● ACTIVITY:
Copy each line of the material below that includes the string "психотерапии".

● GIVEN DATA:
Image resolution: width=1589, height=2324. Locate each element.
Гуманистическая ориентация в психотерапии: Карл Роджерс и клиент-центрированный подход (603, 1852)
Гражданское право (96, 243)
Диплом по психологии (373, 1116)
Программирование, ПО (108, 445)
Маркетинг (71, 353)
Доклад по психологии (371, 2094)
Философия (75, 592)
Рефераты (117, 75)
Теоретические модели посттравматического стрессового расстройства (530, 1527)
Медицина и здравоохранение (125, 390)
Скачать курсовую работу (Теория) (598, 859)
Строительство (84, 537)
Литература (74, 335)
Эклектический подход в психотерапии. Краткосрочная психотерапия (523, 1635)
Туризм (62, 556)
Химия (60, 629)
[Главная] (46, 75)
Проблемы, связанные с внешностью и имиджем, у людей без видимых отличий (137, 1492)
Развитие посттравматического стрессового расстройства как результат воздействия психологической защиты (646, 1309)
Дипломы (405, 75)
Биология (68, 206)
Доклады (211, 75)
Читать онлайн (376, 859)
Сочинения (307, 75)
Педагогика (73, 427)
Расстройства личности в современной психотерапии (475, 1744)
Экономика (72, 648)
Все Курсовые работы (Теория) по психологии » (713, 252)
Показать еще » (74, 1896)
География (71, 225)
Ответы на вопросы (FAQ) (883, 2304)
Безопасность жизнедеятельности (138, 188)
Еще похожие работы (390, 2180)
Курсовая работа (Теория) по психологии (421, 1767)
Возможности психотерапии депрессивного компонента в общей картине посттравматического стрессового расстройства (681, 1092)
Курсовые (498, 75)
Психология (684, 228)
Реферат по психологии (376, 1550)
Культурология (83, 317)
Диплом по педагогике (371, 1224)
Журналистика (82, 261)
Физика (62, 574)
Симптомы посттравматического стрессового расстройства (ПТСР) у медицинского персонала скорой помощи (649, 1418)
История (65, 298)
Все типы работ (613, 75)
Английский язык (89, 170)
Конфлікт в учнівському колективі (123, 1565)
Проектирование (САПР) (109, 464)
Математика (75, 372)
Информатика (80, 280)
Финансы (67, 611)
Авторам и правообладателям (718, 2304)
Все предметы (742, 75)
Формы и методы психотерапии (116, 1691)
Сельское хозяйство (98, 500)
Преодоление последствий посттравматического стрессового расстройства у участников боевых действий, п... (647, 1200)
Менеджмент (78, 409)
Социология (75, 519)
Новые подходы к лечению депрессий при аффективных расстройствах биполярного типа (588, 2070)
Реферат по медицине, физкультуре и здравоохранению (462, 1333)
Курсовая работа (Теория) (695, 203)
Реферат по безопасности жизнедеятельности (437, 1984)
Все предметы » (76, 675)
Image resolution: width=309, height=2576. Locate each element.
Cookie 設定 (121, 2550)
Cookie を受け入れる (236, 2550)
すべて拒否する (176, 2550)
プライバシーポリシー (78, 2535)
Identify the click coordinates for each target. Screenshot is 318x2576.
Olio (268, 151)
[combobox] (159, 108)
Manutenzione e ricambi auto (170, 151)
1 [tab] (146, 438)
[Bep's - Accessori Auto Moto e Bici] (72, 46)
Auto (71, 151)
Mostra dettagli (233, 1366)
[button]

● SOLUTION BELOW:
Гуманистическая ориентация в психотерапии: Карл Роджерс и клиент-центрированный подход (603, 1852)
Эклектический подход в психотерапии. Краткосрочная психотерапия (523, 1635)
Расстройства личности в современной психотерапии (475, 1744)
Возможности психотерапии депрессивного компонента в общей картине посттравматического стрессового расстройства (681, 1092)
Формы и методы психотерапии (116, 1691)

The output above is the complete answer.